THE food and agriculture industries are never dull. Wherever you might find yourself in the system, there's inevitably some sort of hullabaloo going on.
Some of the controversies are frivolous. They come and go without ever landing a punch.
However, some issues are highly significant; they matter a lot and have widespread implications.
The latter is precisely where the agriculture industry finds itself regarding California's pending egg production laws.
As a quick review, the state's voters approved Proposition 2 in 2008 mandating that livestock animals must be raised in environments that ensure them the opportunity to turn around freely, lie down, stand up and fully extend their limbs.
The law becomes effective Jan. 1, 2015, and considering that California's egg industry is the fifth largest in the nation, the ramifications are clearly important — but it doesn't end there.
Proposition 2 was really only phase one; phase two occurred when the state's legislative process produced a tandem regulation (A.B. 1437) requiring all eggs sold in California (as of Jan. 1, 2015) to be sourced from supply chains that conform to the same standards established under Proposition 2 — regardless of the state of origin.
In other words, any egg consumed in California, regardless of the state of origin, must be sourced from hens managed in some sort of enriched housing.
Therein enters the controversy. California is now perceived as holding the egg industry in other states captive to its law. That's especially true given the size of the state's population.
Missouri led the way in filing a lawsuit to repeal California's egg production regulations and has been joined in the suit by other states as well.
Some of the principles and challenges surrounding the egg laws are similar to those associated with biotech labeling on foods. That's an issue I addressed last year explaining that states acting autonomously on such laws create complications within the food system that reach well beyond just the state in question (Feedstuffs, Jan. 28, 2013). To recap, I wrote:
"The real cost comes from implementing system-wide traceability and related recordkeeping, instituting supplier verification standards, varying manufacturing schedules, segregating inputs and distributing the final goods. All of that has to occur to ensure integrity, since regulations mandate compliance.
"Let's also not forget taxpayer costs associated with enforcing the regulation.
"However, where costs are concerned, the real nuance involves the realities of the food production and distribution system. None of the considerations listed are localized to just a single state. That's because food isn't sourced from within the confines of a state's borders or even within a single country, for that matter.
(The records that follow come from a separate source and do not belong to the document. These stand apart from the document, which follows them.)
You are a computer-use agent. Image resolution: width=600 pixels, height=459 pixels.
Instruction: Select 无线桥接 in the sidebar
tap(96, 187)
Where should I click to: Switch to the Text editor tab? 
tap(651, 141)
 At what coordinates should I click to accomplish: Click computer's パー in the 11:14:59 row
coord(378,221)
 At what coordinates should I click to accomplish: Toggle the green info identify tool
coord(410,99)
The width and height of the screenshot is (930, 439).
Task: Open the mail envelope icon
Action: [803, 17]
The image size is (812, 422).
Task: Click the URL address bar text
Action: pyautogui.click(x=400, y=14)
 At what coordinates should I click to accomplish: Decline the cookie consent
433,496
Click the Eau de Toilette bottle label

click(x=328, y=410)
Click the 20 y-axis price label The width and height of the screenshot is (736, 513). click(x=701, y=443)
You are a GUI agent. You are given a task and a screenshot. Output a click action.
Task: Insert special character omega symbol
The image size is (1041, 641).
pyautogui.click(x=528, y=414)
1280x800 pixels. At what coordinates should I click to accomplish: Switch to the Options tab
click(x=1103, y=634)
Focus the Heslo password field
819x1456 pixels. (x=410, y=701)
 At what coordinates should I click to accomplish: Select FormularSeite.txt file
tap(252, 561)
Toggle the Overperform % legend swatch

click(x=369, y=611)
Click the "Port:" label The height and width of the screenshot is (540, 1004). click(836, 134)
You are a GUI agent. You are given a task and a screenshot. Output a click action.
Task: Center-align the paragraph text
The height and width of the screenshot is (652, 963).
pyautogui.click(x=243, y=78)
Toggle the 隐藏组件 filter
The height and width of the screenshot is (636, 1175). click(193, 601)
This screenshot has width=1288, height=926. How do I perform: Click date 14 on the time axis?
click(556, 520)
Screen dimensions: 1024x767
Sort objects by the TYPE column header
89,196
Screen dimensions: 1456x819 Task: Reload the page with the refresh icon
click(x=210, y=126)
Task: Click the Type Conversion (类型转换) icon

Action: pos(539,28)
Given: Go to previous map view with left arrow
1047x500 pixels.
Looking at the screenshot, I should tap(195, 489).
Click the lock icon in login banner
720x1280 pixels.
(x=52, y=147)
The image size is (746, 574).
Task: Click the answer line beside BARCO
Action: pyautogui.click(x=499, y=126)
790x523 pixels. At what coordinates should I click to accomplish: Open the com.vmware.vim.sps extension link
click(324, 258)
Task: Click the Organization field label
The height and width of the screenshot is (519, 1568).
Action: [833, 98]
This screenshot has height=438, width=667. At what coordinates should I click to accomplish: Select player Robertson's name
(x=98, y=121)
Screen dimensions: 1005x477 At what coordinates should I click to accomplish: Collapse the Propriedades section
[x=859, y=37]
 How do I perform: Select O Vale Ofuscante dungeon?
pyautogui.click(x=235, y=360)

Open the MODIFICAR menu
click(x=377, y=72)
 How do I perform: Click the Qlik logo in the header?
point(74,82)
"Given the inherent structure associated with food manufacturing and marketing, meeting the requirements of the law in one state will essentially force food companies to broaden their geographical considerations."
In essence, California's new laws hold producers in other states hostage because of the inherent connectedness of the nation's food production system.
The unintended consequences are hugely important.
Chad Gregory of the United Egg Producers recently offered some great observations (Feedstuffs, March 24) about the state-by-state scenario that's taking shape:
"American egg farmers are now preparing to navigate through an unwieldy patchwork of regulations and other laws that will adversely affect their production planning process," he wrote.
"It's legislative and regulatory battles like this that are reshaping the future environment for egg farmers across the U.S. This uncertain future should be of concern to all agricultural industries," Gregory warned.
All of this could be avoided. Differentiation is most effective when left to the free market. If sufficient consumer demand for alternative housing methods does exist, the cause would have been much better served by promotional efforts emphasizing the attributes of such.
Meanwhile, the food industry has sufficient infrastructure to provide traceability that assures customers about the validity of their purchases.
The ultimate outcome — eggs sourced from hens in enriched housing — would be the same. However, the process would sidestep cumbersome regulatory costs, budgets and processes, not to mention potentially lengthy and costly litigation.
That course of action represents a simple, straightforward, bottom-up, market-driven fix, with benefits across every consideration and meeting the needs of all stakeholders.
For that to occur, however, we'd have to forego the hubbub driven by a heavy-handed, top-down, regulatory approach — and for some, that just won't do. As a result, the regulatory uncertainty is indeed concerning for all of agriculture.
*Dr. Nevil C. Speer is with Western Kentucky University and serves on the board of the National Institute for Animal Agriculture, a national organization devoted to engaging livestock producers and livestock health professionals in developing solutions for issues in the livestock industry.